Voidrunner

Voidrunner, developed by Jeff Minter of Llamasoft and published by Mastertronic on the MAD label in 1987.

Longplay Information

Author(s): MadMattyMadMatty
System: Commodore 64
Region:
Language:
Subtitle Language:
Additional Info: No information available
Publication Date: 24/05/2024
YouTube Release: 31/12/2034
Duration: 00:54:13
File Size: 164.57 MB (168516.00 KB)
Downloads: 24 downloads
File Links:

Archived Submission Thread

Screenshot

Player's Review

"VOIDRUNNER: the final conflict of the Droid Wars
This simulation gives you the chance to:
a) shoot more aliens, faster than you ever did before
b) experience a thousand different, violent demises
c) wonder just why that red ship there is going down when you distinctly told it to go up
d) be a smartass, when you finally learn to handle 30 different types of ship formation
e) bust your joystick, in the white heat and fury of your blasting"

Grid Runner has evolved. In the original game, you had a single ship and was limited to moving on the lower lines of the screen. In Matrix, you can now move all round the screen making it easier to destroy the waves as they dropped down the lines and in both you had the annoying laser firing at you from both sides. Now Voidrunner lets you move round the screen and only worry about a single laser firing at you but steps it up by giving you multiple ships which not only change direction but also firing pattern dependent on the level parameters. If you die, the level continues from where you died without resetting. Now it cant all be in the players favour so a distracting moving background has also been added and it can be hard to see what's going on at times with all the contrasting colours.

The enemy waves can appear anywhere on the screen. White marker lines appear first to give you an idea of where they will appear from. The laser wall can be mostly ignored. When its at its brightest point, that is when it is deadly but only if your green ship is on the same line. I'm sure they is a system to predict when it is about to fire but I cant see it apart from memorising how many seconds pass between each shot. The Commodore 16 version has more colours so maybe its more visible on that machine. The most annoying enemy is the Red Dot thing. Moving into its line of site making it fire a quick and deadly shot at you. It only gets one shot, then it turns blue and can be destroyed. Some enemies drop bombs and only the purple ones can be shot and the yellow ones can be level dependent. One annoyance and surely a bug is that sometimes these blue dots appear on the edge of the screen and depending on which way the level has you facing, there is no way to shoot them. It can cost a life or more to clear them and move on.

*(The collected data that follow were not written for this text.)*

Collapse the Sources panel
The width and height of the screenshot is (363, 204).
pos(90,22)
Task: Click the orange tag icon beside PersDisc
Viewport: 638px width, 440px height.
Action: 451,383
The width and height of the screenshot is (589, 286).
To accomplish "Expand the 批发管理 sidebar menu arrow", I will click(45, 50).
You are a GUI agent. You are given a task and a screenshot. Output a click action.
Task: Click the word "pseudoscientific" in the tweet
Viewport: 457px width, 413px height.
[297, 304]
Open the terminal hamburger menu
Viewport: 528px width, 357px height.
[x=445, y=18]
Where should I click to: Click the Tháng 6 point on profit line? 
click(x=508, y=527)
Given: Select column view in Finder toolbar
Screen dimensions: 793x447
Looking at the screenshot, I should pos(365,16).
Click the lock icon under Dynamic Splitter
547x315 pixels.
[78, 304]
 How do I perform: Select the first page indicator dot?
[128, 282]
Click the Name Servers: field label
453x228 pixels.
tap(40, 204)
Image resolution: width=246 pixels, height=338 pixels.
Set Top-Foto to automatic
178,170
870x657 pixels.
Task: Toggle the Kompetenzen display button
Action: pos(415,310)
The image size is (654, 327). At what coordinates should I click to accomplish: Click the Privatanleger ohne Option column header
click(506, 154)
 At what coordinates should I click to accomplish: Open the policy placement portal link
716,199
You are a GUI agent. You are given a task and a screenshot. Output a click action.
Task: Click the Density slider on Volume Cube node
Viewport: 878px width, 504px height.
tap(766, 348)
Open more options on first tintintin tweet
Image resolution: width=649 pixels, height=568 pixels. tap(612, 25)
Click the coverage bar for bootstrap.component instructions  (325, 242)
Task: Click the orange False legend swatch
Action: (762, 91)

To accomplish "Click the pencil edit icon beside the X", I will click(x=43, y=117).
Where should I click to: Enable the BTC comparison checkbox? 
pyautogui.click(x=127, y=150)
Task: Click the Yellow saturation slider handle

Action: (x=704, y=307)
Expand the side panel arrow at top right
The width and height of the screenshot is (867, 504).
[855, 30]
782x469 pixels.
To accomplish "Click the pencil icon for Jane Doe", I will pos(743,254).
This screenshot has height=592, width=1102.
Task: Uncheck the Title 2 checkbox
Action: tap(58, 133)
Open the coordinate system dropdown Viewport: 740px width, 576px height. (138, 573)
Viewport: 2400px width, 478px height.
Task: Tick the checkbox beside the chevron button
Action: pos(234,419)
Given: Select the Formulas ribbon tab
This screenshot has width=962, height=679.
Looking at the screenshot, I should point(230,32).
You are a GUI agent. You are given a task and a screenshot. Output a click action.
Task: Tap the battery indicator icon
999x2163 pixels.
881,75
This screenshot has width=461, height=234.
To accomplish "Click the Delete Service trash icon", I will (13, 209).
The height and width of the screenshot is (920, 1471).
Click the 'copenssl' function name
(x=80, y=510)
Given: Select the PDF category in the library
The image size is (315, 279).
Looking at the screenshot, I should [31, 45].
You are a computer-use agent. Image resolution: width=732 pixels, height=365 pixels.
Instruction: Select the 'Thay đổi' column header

In the longplay, I play through all 30 levels as they appear. Some are quick to clear and some take a little time. But the final level, that was taking so long i though it was going to be endless with the aim of draining last remaining lives but it does eventually end and the game loops back to level one. I did note that it didn't award an extra life before it looped as it normally awards one for completing the level.

Overall, the game could have benefitted from some more varied backgrounds to stop the levels looking the same for the whole game. I almost forgot to note the audio which is a bit odd as the Sid filters are used to have an audio phasing in and out effect on everything. Don't worry, its not your hearing that's fading. That said the audio can sound kind of broken and buggy overall.